Mozilla has updated its Voice data sets for Common Voice, providing examples of pronunciation from over 200,000 individuals. The data has been published as a public resource under the cc0 license. These datasets can be utilized in machine learning systems to develop speech recognition and synthesis models.
In comparison to the previous update, the collection of speech material has increased from 28.7 to 30.3 thousand hours of speech, with 19.7 thousand hours undergoing verification. Additionally, the number of supported languages has expanded from 114 to 120, now including Yiddish, Latgale, Ligurian, Ossetian, Telogu, and West Sierra-Pueblanes Nautl.
A total of 90,670 individuals contributed to the preparation of English materials, dictating 3,438 hours of speech. For the Belarusian language, there were 8,249 participants contributing 1,641 hours of speech material. The Russian language dataset involved 3,133 participants and 265 hours, while the Uzbek dataset had 2,151 participants and 264 hours. Finally, the Ukrainian dataset consisted of 1,058 participants and 108 hours.
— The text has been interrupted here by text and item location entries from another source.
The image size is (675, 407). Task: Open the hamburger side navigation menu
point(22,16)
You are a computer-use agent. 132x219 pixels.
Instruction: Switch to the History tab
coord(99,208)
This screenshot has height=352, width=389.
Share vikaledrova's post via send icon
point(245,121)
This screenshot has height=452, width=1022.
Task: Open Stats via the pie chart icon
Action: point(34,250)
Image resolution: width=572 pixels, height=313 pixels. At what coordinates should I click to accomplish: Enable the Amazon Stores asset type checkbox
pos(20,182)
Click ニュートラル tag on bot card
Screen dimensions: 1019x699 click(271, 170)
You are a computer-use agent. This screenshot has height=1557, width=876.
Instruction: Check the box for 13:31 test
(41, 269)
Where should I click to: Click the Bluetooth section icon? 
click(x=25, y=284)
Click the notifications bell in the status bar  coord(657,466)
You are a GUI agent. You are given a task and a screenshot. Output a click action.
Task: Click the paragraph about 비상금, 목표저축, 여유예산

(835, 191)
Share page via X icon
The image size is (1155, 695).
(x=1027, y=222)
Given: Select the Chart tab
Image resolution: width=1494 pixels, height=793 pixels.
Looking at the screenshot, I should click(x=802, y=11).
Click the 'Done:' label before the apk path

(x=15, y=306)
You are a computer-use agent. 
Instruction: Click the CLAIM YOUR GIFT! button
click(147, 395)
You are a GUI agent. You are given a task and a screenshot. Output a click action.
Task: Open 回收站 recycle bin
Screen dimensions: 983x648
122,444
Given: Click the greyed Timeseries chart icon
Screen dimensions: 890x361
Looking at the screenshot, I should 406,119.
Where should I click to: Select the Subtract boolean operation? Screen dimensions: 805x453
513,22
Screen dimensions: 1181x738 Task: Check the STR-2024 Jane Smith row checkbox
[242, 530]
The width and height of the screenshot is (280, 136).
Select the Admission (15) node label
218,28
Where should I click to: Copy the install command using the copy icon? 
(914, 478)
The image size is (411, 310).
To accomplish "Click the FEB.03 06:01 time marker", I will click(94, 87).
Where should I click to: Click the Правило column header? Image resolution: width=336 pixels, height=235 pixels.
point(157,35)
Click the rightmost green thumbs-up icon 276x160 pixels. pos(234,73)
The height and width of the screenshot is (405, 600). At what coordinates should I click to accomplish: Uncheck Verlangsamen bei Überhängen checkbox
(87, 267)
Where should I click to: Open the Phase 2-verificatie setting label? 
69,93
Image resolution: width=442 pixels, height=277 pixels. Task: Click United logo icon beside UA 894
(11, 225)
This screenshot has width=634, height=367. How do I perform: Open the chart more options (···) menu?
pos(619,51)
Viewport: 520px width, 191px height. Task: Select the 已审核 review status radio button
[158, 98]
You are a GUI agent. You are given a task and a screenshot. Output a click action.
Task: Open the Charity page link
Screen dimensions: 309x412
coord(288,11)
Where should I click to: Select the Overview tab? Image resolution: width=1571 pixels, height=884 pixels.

The Common Voice project aims to collaboratively gather a diverse range of voice templates encompassing various voices and speech styles. Users are encouraged to voice the displayed phrases or evaluate the quality of data submitted by others. The accumulated database, consisting of different pronunciations of common speech phrases, can be utilized in machine learning systems and research projects.